Date: 20Oct2016

This lecture will examine the manner in which values can be said to inhere within the fabric of the law, and consider how the presence of such values has played a fundamental role in informing and controlling the exercise of power, and in reflecting the law’s character as an expression or manifestation of natural human or societal bonds of conduct. By exploring and understanding the place and influence of principles, norms and ideals within a variety of legal areas – including contracts, criminal law, insolvency, administrative law, commercial law, and consumer protection – it becomes evident that a balance has been sought within the legal system; a balance built upon the relationship between rule and value, between definition and flexible evaluation. One aspect of that balance is the achievement of certainty and doing justice – not as a dialectical process of the confronting of opposites, but by the wise balance of the competing demands of law through the recognition that law is life, and life is infused with values and norms. In considering such topics this lecture aims to identify and demonstrate the currency, relevance and thematic strength of values within law, and the legal system, and to challenge the misperception that the law is built and defined solely by rule making, formulae or inexorable command.

From 1981 to 2001 Chief Justice Allsop practiced at the Bar in New South Wales and elsewhere in Australia. He was appointed Senior Counsel in New South Wales in 1994 and Queen’s Counsel in Western Australia in 1998.From 7 May 2001 to 1 June 2008 he served as a Judge of the Federal Court of Australia, undertaking the roles of trial and appellate judge on a full range of Federal Court work. From 2 June 2008 to 28 February 2013, Chief Justice Allsop was President of the New South Wales Court of Appeal.
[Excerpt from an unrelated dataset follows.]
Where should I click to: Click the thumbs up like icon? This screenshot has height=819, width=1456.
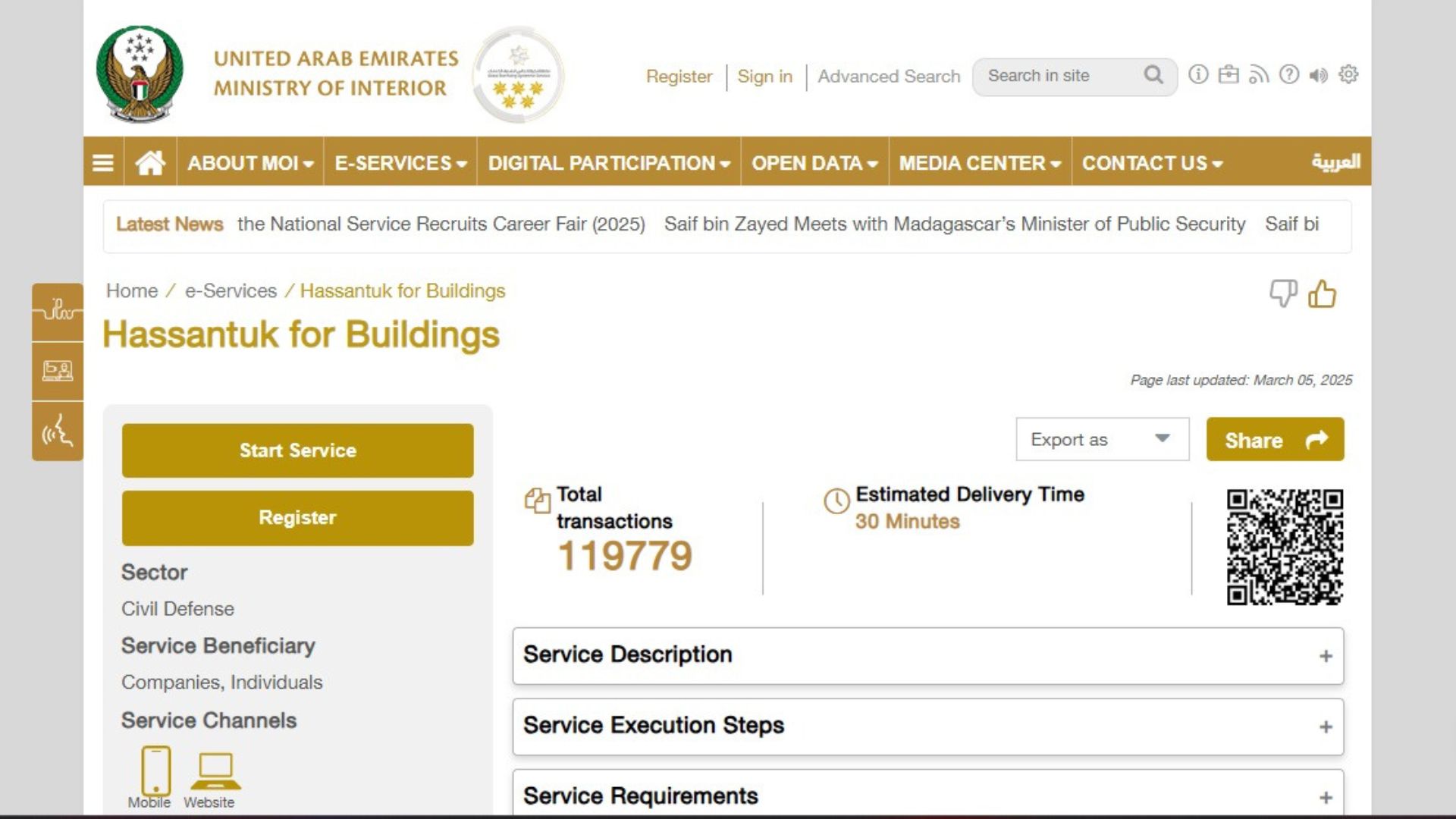tap(1322, 293)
He was appointed Chief Justice of the Federal Court of Australia as of 1 March 2013. From 1981 to 2014 Chief Justice Allsop taught part-time at the University of Sydney as a tutor and lecturer in property, equity, bankruptcy, insolvency, corporate finance and maritime law. He currently teaches part-time in maritime law at the University of Queensland. From 2005-2009, he was a member of the board of World Maritime University in Malmö, Sweden. From 2008 to 2011 he was a member of the Board of the Australian Maritime College. On January 2010, he was elected as an Honorary Bencher of the Middle Temple. On 19 March 2013 he was elected a member of the American Law Institute.